◆ Work to be completed
Every line of the data is to be transcribed without error.

[Source data]
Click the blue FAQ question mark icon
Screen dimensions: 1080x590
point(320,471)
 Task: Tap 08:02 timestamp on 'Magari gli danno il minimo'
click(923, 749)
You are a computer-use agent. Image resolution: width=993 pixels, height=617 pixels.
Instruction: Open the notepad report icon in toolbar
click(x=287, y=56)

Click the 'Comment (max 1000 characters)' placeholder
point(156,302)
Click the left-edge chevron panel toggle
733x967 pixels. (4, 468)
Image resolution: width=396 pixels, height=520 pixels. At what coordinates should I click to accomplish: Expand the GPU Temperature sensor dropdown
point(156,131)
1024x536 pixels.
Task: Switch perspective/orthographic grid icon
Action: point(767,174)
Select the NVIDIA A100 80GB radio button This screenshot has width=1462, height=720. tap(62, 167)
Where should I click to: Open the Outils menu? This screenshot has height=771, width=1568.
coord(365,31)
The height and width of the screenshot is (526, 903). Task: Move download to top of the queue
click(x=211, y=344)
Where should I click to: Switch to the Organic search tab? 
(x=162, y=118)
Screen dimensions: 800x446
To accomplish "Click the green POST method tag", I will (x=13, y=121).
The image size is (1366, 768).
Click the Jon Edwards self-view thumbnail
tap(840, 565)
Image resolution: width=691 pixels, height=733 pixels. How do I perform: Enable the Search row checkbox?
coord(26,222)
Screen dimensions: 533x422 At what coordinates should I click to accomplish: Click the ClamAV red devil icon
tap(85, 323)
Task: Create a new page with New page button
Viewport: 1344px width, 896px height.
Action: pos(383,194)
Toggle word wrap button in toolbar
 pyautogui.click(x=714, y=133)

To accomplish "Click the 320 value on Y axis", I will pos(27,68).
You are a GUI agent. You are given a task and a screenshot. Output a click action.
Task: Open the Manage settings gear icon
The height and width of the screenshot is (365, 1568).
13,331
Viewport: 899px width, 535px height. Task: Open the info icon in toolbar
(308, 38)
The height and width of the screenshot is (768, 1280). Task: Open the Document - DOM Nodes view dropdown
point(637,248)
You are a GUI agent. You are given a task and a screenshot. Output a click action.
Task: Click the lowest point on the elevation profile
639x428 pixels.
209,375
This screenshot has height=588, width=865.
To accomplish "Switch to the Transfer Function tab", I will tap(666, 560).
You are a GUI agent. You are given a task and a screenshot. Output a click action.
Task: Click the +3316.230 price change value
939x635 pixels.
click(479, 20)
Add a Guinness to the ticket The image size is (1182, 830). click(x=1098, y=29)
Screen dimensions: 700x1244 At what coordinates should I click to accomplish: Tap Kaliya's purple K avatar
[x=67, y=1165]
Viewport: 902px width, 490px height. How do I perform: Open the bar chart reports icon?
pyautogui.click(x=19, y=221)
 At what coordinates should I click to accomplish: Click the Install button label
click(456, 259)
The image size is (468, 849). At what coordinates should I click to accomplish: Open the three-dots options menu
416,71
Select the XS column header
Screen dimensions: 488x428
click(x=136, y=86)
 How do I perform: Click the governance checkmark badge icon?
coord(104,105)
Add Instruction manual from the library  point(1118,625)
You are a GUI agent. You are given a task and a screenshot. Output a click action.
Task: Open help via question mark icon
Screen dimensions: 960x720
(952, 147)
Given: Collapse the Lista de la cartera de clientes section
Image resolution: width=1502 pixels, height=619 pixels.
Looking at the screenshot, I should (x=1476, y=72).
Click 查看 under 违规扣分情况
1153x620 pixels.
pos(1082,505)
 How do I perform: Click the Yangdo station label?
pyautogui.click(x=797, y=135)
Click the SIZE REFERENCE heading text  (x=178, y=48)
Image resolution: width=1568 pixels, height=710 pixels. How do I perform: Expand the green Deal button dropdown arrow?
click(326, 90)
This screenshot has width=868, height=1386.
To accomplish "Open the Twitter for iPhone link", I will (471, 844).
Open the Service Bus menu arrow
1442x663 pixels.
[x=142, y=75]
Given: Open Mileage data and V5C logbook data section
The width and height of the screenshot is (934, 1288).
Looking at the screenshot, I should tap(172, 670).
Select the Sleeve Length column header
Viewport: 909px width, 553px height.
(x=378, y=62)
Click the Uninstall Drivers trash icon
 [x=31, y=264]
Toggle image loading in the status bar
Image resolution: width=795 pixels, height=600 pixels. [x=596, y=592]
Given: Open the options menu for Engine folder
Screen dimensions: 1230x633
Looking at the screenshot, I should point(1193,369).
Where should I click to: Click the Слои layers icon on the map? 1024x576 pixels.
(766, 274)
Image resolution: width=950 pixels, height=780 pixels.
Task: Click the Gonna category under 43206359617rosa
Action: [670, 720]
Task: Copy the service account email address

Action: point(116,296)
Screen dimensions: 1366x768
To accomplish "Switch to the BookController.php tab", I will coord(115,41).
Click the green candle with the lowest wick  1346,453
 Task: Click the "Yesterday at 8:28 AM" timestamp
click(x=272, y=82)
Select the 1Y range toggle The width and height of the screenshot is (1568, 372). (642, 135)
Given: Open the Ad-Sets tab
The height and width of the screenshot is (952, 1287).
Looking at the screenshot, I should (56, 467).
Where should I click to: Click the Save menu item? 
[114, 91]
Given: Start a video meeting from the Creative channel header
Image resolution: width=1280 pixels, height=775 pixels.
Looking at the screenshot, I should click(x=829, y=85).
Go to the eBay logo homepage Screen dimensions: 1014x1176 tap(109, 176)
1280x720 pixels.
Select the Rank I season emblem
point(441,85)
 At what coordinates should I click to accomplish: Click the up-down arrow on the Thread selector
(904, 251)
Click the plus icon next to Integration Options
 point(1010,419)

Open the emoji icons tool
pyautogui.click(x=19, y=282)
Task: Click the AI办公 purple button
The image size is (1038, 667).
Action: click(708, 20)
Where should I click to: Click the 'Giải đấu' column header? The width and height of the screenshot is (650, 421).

◆ Output
Click the blue FAQ question mark icon
Screen dimensions: 1080x590
point(320,471)
 Task: Tap 08:02 timestamp on 'Magari gli danno il minimo'
click(923, 749)
You are a computer-use agent. Image resolution: width=993 pixels, height=617 pixels.
Instruction: Open the notepad report icon in toolbar
click(x=287, y=56)

Click the 'Comment (max 1000 characters)' placeholder
point(156,302)
Click the left-edge chevron panel toggle
733x967 pixels. (4, 468)
Image resolution: width=396 pixels, height=520 pixels. At what coordinates should I click to accomplish: Expand the GPU Temperature sensor dropdown
point(156,131)
1024x536 pixels.
Task: Switch perspective/orthographic grid icon
Action: point(767,174)
Select the NVIDIA A100 80GB radio button This screenshot has width=1462, height=720. tap(62, 167)
Where should I click to: Open the Outils menu? This screenshot has height=771, width=1568.
coord(365,31)
The height and width of the screenshot is (526, 903). Task: Move download to top of the queue
click(x=211, y=344)
Where should I click to: Switch to the Organic search tab? 
(x=162, y=118)
Screen dimensions: 800x446
To accomplish "Click the green POST method tag", I will (x=13, y=121).
The image size is (1366, 768).
Click the Jon Edwards self-view thumbnail
tap(840, 565)
Image resolution: width=691 pixels, height=733 pixels. How do I perform: Enable the Search row checkbox?
coord(26,222)
Screen dimensions: 533x422 At what coordinates should I click to accomplish: Click the ClamAV red devil icon
tap(85, 323)
Task: Create a new page with New page button
Viewport: 1344px width, 896px height.
Action: pos(383,194)
Toggle word wrap button in toolbar
 pyautogui.click(x=714, y=133)

To accomplish "Click the 320 value on Y axis", I will pos(27,68).
You are a GUI agent. You are given a task and a screenshot. Output a click action.
Task: Open the Manage settings gear icon
The height and width of the screenshot is (365, 1568).
13,331
Viewport: 899px width, 535px height. Task: Open the info icon in toolbar
(308, 38)
The height and width of the screenshot is (768, 1280). Task: Open the Document - DOM Nodes view dropdown
point(637,248)
You are a GUI agent. You are given a task and a screenshot. Output a click action.
Task: Click the lowest point on the elevation profile
639x428 pixels.
209,375
This screenshot has height=588, width=865.
To accomplish "Switch to the Transfer Function tab", I will tap(666, 560).
You are a GUI agent. You are given a task and a screenshot. Output a click action.
Task: Click the +3316.230 price change value
939x635 pixels.
click(479, 20)
Add a Guinness to the ticket The image size is (1182, 830). click(x=1098, y=29)
Screen dimensions: 700x1244 At what coordinates should I click to accomplish: Tap Kaliya's purple K avatar
[x=67, y=1165]
Viewport: 902px width, 490px height. How do I perform: Open the bar chart reports icon?
pyautogui.click(x=19, y=221)
 At what coordinates should I click to accomplish: Click the Install button label
click(456, 259)
The image size is (468, 849). At what coordinates should I click to accomplish: Open the three-dots options menu
416,71
Select the XS column header
Screen dimensions: 488x428
click(x=136, y=86)
 How do I perform: Click the governance checkmark badge icon?
coord(104,105)
Add Instruction manual from the library  point(1118,625)
You are a GUI agent. You are given a task and a screenshot. Output a click action.
Task: Open help via question mark icon
Screen dimensions: 960x720
(952, 147)
Given: Collapse the Lista de la cartera de clientes section
Image resolution: width=1502 pixels, height=619 pixels.
Looking at the screenshot, I should (x=1476, y=72).
Click 查看 under 违规扣分情况
1153x620 pixels.
pos(1082,505)
 How do I perform: Click the Yangdo station label?
pyautogui.click(x=797, y=135)
Click the SIZE REFERENCE heading text  (x=178, y=48)
Image resolution: width=1568 pixels, height=710 pixels. How do I perform: Expand the green Deal button dropdown arrow?
click(326, 90)
This screenshot has width=868, height=1386.
To accomplish "Open the Twitter for iPhone link", I will (471, 844).
Open the Service Bus menu arrow
1442x663 pixels.
[x=142, y=75]
Given: Open Mileage data and V5C logbook data section
The width and height of the screenshot is (934, 1288).
Looking at the screenshot, I should tap(172, 670).
Select the Sleeve Length column header
Viewport: 909px width, 553px height.
(x=378, y=62)
Click the Uninstall Drivers trash icon
 [x=31, y=264]
Toggle image loading in the status bar
Image resolution: width=795 pixels, height=600 pixels. [x=596, y=592]
Given: Open the options menu for Engine folder
Screen dimensions: 1230x633
Looking at the screenshot, I should point(1193,369).
Where should I click to: Click the Слои layers icon on the map? 1024x576 pixels.
(766, 274)
Image resolution: width=950 pixels, height=780 pixels.
Task: Click the Gonna category under 43206359617rosa
Action: [670, 720]
Task: Copy the service account email address

Action: point(116,296)
Screen dimensions: 1366x768
To accomplish "Switch to the BookController.php tab", I will coord(115,41).
Click the green candle with the lowest wick  1346,453
 Task: Click the "Yesterday at 8:28 AM" timestamp
click(x=272, y=82)
Select the 1Y range toggle The width and height of the screenshot is (1568, 372). (642, 135)
Given: Open the Ad-Sets tab
The height and width of the screenshot is (952, 1287).
Looking at the screenshot, I should (56, 467).
Where should I click to: Click the Save menu item? 
[114, 91]
Given: Start a video meeting from the Creative channel header
Image resolution: width=1280 pixels, height=775 pixels.
Looking at the screenshot, I should click(x=829, y=85).
Go to the eBay logo homepage Screen dimensions: 1014x1176 tap(109, 176)
1280x720 pixels.
Select the Rank I season emblem
point(441,85)
 At what coordinates should I click to accomplish: Click the up-down arrow on the Thread selector
(904, 251)
Click the plus icon next to Integration Options
 point(1010,419)

Open the emoji icons tool
pyautogui.click(x=19, y=282)
Task: Click the AI办公 purple button
The image size is (1038, 667).
Action: click(708, 20)
Where should I click to: Click the 'Giải đấu' column header? The width and height of the screenshot is (650, 421).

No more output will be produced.